Viking warriors of lore were once buried alongside gallant steeds sacrificed in their prime to ensure they the horses would accompany the men into the afterlife, according to a multi-national genetic analysis conducted across multiple Icelandic burial sites.
All but one horse found at a gravesite was male and in its prime, each having been killed either through blunt force trauma to the head or through decapitation – a clue researchers say indicates they were sacrificed for ceremonial purposes intended to convey status and power.
"It is reasonable to believe that a Viking who received a horse in the grave must have had a certain amount of power and influence. We would therefore like to know more about these horses, for example, of which sex they were," said PhD student Albína Hulda Pálsdottir in a statement. At the time, slaughtering a stallion could also have been a way to send it to the afterlife to accompany the warrior it was buried with.

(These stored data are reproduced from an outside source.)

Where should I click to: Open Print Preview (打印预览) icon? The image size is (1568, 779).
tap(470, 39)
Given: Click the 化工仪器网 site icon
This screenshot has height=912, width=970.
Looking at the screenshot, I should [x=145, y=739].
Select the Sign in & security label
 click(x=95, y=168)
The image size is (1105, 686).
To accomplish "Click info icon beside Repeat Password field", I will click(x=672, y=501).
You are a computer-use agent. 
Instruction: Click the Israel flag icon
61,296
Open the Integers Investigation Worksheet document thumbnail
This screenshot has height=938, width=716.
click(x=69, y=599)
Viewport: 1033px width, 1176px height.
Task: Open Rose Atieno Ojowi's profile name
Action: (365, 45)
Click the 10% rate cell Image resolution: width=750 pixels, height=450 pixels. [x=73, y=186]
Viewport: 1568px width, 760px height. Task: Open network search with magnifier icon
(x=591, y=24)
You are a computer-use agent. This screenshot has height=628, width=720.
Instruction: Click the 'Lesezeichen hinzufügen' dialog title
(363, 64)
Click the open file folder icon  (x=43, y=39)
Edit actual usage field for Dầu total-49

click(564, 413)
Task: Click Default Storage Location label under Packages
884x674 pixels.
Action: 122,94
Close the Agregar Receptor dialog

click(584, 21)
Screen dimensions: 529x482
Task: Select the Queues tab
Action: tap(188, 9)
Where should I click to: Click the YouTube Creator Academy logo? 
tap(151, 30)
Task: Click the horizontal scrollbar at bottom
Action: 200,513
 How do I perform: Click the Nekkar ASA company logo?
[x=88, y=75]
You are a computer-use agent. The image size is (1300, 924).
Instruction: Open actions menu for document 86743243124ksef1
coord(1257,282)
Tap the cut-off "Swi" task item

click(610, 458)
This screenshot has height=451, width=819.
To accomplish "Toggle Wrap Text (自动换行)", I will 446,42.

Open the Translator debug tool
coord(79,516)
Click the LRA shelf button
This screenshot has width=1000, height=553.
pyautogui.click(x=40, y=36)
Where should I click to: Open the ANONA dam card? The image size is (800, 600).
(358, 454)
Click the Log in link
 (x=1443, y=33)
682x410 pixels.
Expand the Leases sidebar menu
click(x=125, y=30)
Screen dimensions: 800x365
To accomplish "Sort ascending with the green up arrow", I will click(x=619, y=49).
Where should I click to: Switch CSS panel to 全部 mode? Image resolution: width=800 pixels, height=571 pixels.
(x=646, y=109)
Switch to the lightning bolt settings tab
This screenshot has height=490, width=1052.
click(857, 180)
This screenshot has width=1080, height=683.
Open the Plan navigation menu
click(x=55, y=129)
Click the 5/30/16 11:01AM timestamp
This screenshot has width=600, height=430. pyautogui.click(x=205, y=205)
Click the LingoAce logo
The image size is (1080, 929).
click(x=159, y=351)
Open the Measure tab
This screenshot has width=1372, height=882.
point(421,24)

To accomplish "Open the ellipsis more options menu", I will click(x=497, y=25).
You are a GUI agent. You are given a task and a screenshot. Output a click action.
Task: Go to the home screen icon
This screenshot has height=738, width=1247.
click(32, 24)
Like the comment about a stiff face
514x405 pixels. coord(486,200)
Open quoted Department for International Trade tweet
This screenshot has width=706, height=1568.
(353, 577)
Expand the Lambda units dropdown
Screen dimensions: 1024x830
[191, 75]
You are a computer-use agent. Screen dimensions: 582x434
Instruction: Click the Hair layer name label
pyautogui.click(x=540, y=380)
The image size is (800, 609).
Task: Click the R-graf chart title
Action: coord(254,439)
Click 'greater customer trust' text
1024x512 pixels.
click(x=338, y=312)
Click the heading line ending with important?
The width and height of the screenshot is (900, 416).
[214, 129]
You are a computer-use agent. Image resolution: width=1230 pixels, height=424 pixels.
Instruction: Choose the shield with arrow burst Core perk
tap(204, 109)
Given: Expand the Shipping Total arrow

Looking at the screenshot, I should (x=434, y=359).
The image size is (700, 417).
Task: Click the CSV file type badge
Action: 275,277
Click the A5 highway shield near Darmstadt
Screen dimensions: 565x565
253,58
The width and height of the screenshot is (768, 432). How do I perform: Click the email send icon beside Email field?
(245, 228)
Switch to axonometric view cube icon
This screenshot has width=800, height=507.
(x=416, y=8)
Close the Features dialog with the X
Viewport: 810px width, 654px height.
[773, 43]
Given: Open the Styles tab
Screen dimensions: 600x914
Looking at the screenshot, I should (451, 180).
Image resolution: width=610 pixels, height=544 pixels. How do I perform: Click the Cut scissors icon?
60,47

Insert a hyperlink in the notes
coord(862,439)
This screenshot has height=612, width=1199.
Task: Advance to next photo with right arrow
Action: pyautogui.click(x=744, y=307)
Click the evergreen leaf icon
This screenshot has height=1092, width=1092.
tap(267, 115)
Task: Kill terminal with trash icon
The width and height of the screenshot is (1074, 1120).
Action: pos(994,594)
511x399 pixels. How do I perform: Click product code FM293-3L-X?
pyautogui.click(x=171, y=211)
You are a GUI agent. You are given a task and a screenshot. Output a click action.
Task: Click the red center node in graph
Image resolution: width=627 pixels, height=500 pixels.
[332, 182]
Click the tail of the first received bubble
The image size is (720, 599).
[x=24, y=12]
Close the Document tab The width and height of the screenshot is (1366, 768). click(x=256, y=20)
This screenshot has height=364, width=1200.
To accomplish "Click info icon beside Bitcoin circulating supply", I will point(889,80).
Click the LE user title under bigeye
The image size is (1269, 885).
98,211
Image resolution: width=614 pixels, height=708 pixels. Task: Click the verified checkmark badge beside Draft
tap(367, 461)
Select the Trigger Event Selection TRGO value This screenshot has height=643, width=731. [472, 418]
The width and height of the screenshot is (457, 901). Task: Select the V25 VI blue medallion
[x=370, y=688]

For decades, archaeologists have been working across multiple Icelandic sites, totaling more than 350 known Viking Age graves, 175 of which had horses associated with them. “Most horse remains are clearly associated with a human skeleton and the burials can be either rich or poor in other grave goods,” wrote the authors in the Journal of Archaeological Science.
This time around, archaeologists teamed up with geneticists to sequence ancient DNA from 19 sets of 1,000-year-old horse remains in order to determine their sex and age. Because males and female horses are similar in size and appearance, zooarchaeologists have previously tried to sex the remains by looking at remaining canines (males tend to have larger ones) and pelvises. It turned out 18 of them were male.
Researchers first cleaned a bone or tooth before cutting out a sample and crushing it into powder from which DNA was extracted from. Team members then analyzed the DNA using a method called “shotgun sequencing,” whereby all the DNA in the sample is sequenced.
What’s perhaps even more surprising is the fact that there are so few graves. At the peak of the 10th century, the population of Iceland had increased to 9,000 inhabitants. Pálsdottir says there should be “thousands of such graves” and yet there are just a few hundred. It could, in part, be due to the fact that many graves were found during construction projects 50 to 100 years ago before laws required archaeological surveys. Regardless, the researchers say their study will give more insight into understanding how the Vikings lived and thought, as well as painting a picture of their burial rituals.
"It is striking that we find almost exclusively middle-aged men in the graves on Iceland. There are almost no infants or children, and very few women. We don't know how the rest of the population was buried. Perhaps they were laid in swamps or lakes, or sunk in the sea," said Pálsdottir.